Top of SELECTED TEXT

I was 24 in Memphis on one of my first rotations as a medical student. Finally away from books and learning to learn in a new way. One day I was reading books and listening to lectures. Literally, the next day I had a stethoscope in my hand and I was learning in the four dimensions of human lives. I was disoriented, relieved, scared, truly excited – pounding heart and short, quick breaths. The county hospital in Memphis is called The Med. It is a wild ride to work there. I delivered about 30 babies, scrubbed in operations until ten at night, most nights for 3 months, saw gunshot wounds and stabbings at the surgical ER called the Elvis Presley Memorial Trauma Center – no kidding. On the medicine rotation I met a young man, Matt, who was short of breath.
He had a weird rash, looked pale under the rash, fast heart rate. My professor asked him to walk across the room and we measured the oxygen saturation in his blood before and after. It dropped 15% in 15 feet. Normally you can‘t make it drop that much even if you try. This kid was 19. I admitted him, took a very long history as young medical students usually do and felt the fear in him stronger than I felt his pulse. The year was 1989.
HIV changed all our lives around 1983, my senior year in high school. I remember thinking to myself that having sex could kill me. In the 50‘s school children learned that they lived in a world that could destroy itself any time with nuclear weapons. It changed how those kids felt about things like safety. By the 60‘s they were throwing off everything about the government that asked them to agree to that kind of world. HIV was a different kind of instability. Relationships, sex, were now unsafe. Safe sex. There is something in sex that should feel a little unsafe, like looking over the edge of a cliff. HIV made us practical, methodical.

Bottom of SELECTED TEXT
Top of MATERIAL SHOWN

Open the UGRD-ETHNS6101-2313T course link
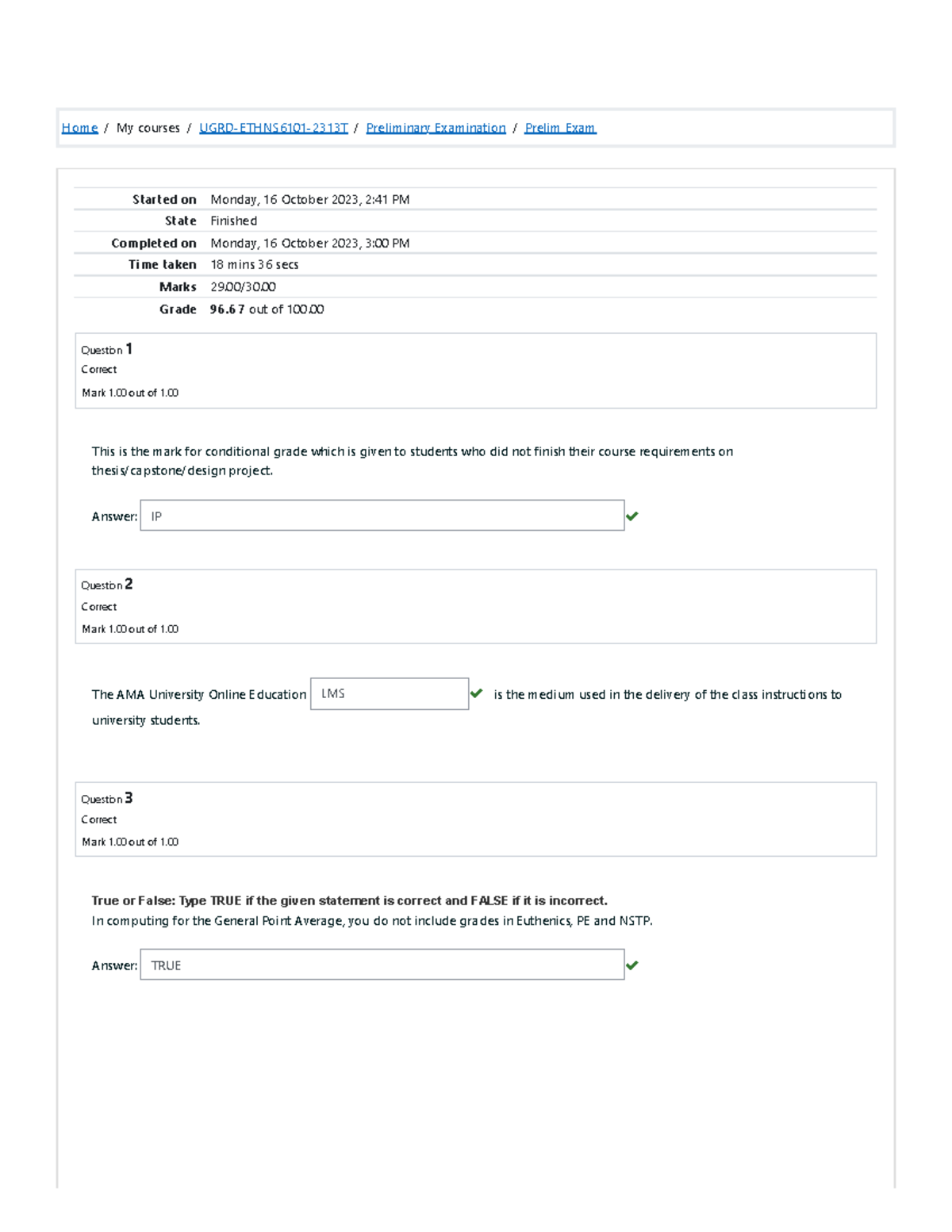The width and height of the screenshot is (952, 1232). tap(273, 127)
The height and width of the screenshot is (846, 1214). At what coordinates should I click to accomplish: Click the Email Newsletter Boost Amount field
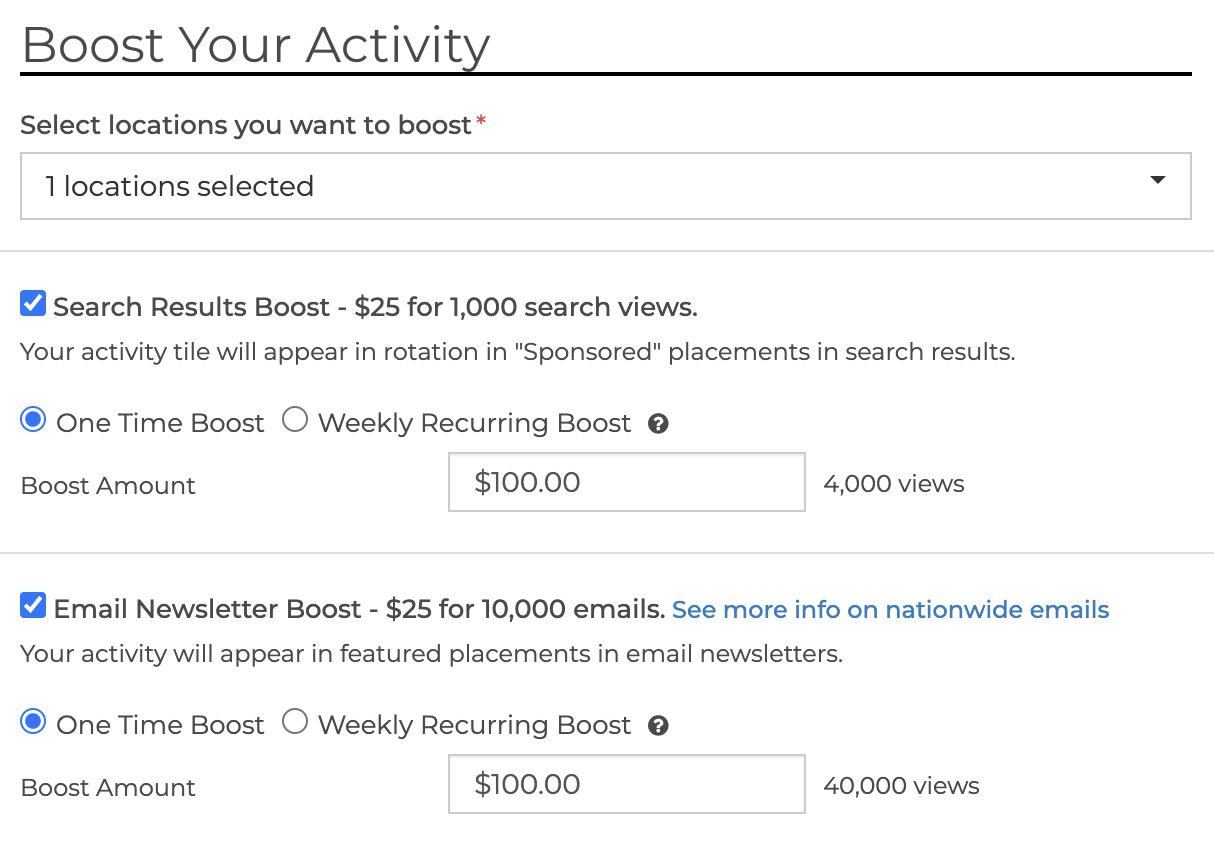[626, 784]
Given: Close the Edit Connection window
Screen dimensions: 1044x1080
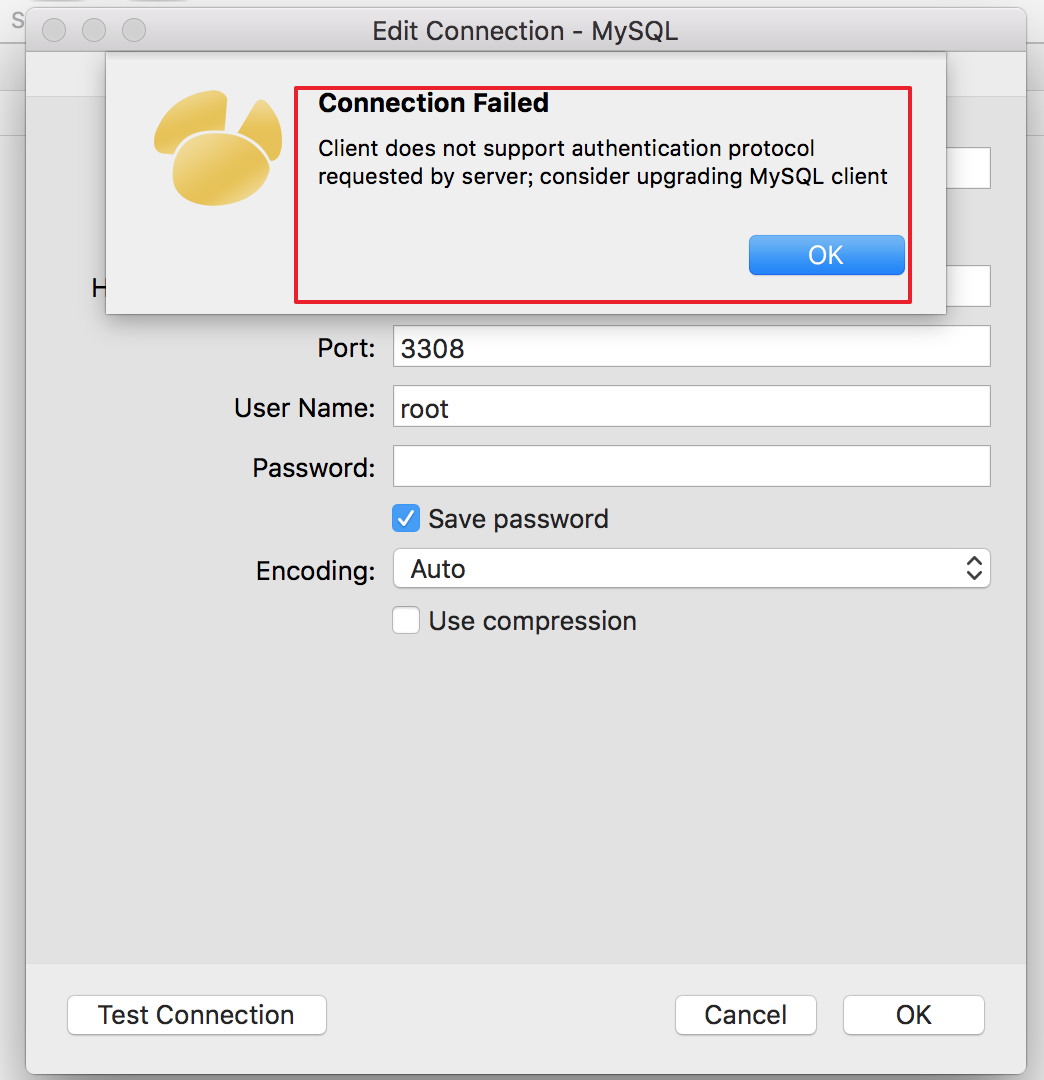Looking at the screenshot, I should pos(54,31).
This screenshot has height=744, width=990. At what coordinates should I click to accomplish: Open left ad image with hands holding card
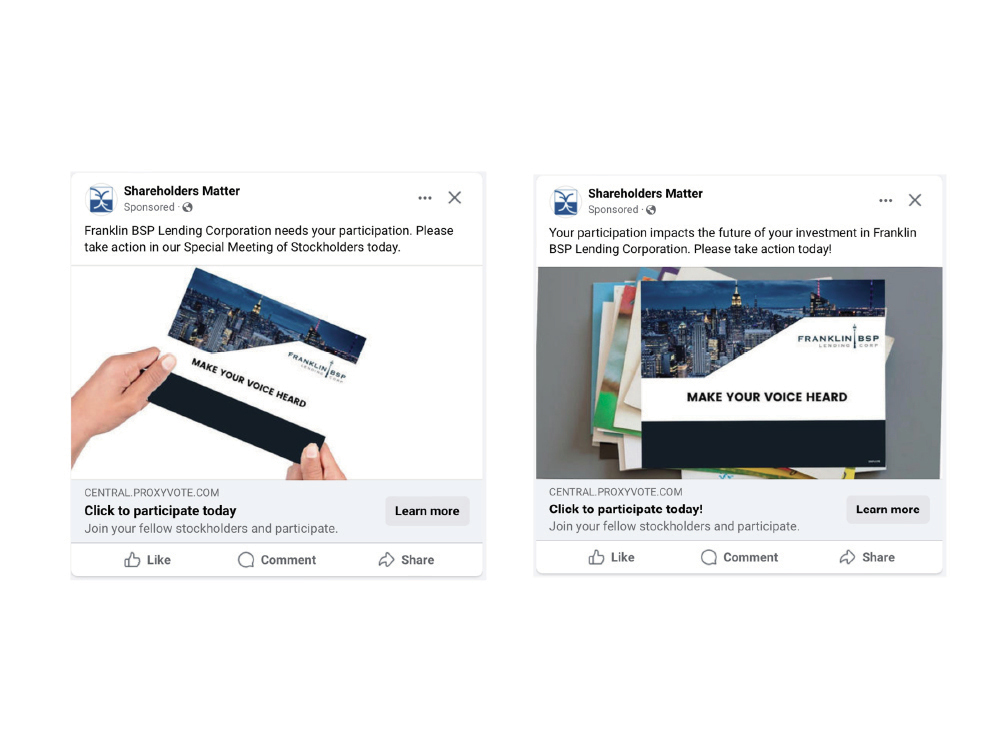coord(277,373)
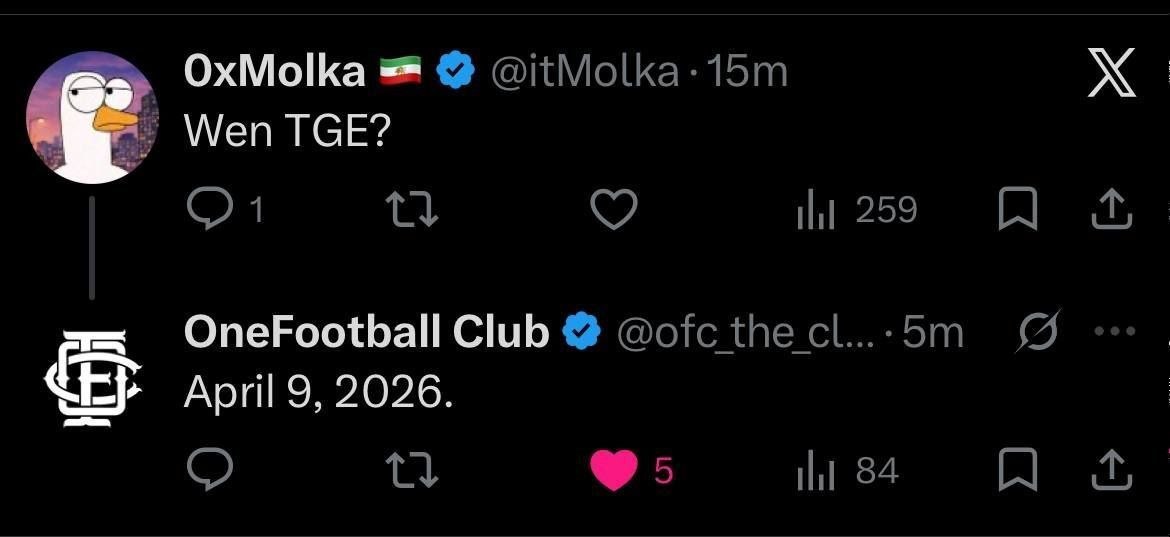Share 0xMolka's tweet
The image size is (1170, 537).
pyautogui.click(x=1112, y=209)
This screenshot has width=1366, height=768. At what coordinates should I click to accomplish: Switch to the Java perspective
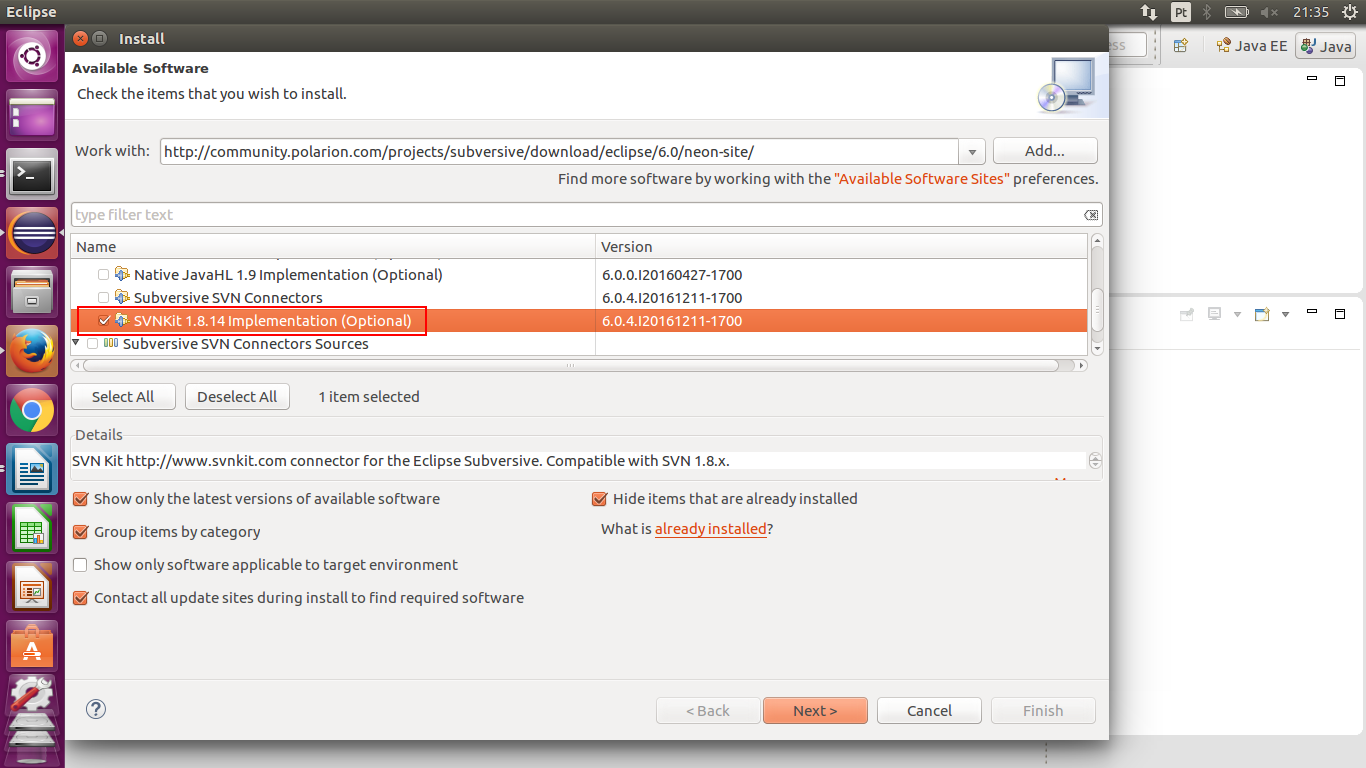tap(1325, 45)
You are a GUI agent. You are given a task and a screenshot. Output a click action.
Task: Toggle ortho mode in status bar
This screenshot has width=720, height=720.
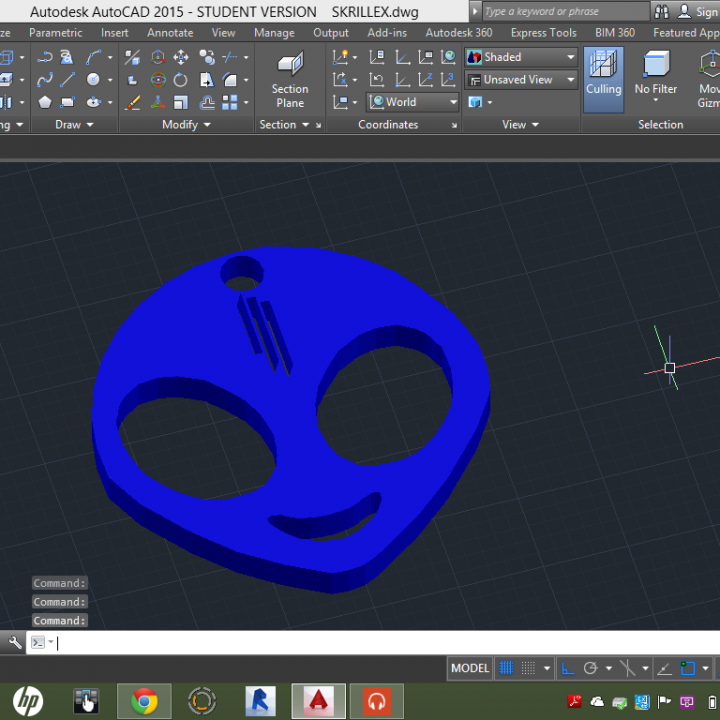[x=566, y=668]
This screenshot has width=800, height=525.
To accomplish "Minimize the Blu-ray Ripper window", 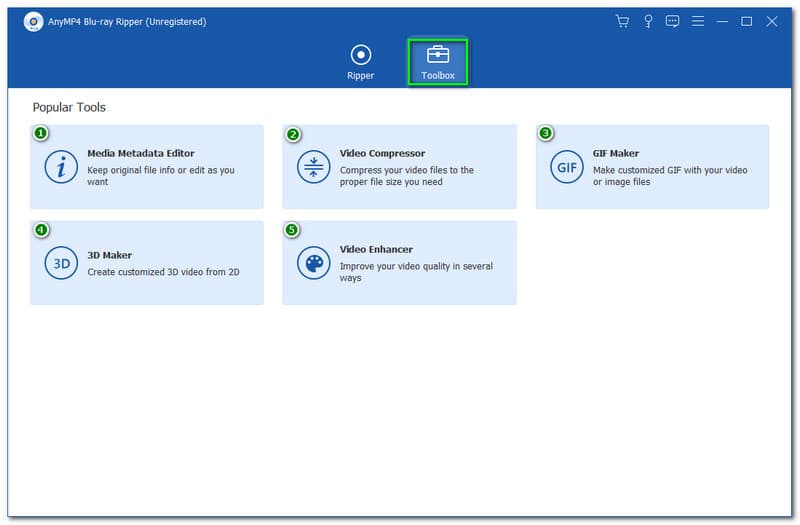I will pos(722,21).
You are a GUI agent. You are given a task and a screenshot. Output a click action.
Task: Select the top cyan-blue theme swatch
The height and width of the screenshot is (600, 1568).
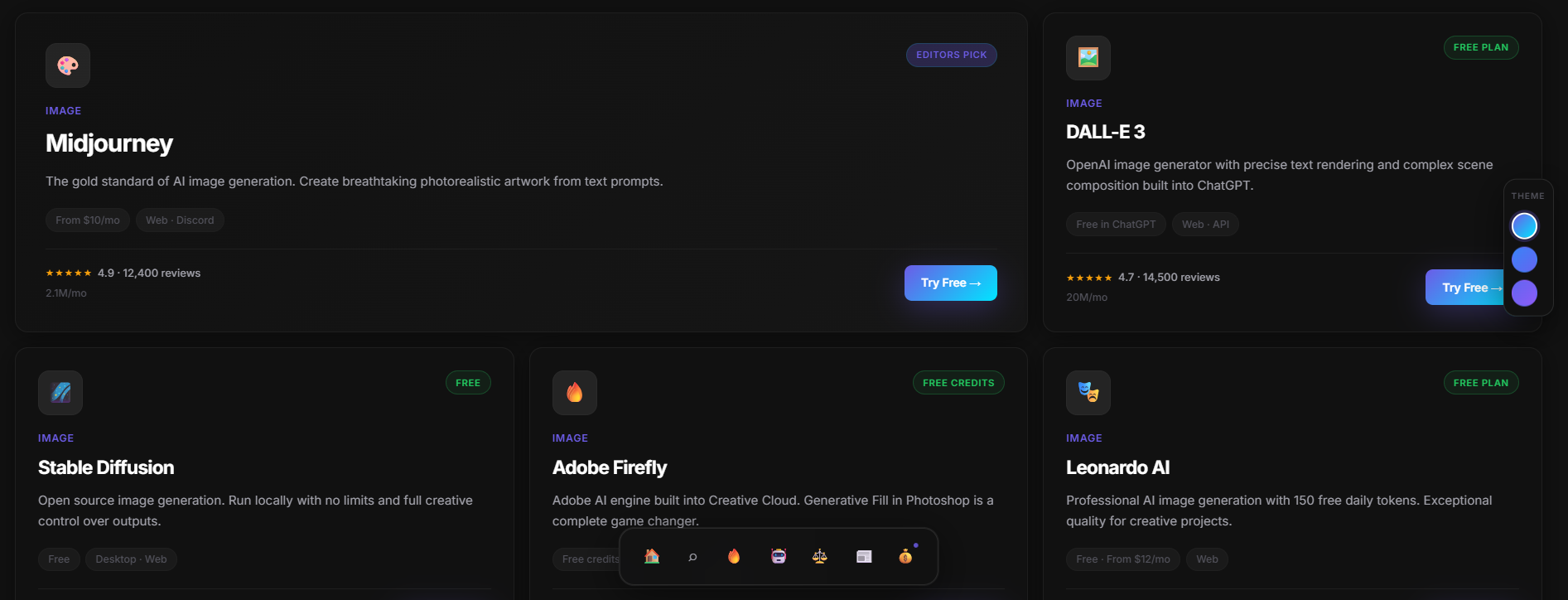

Bottom of MATERIAL SHOWN

REQUIRED ACTION:
Translate this sentence from the text about a medical student's rotation in Memphis into Spanish: "The county hospital in Memphis is called The Med."

EXERCISE OUTPUT:
El hospital del condado de Memphis se llama The Med.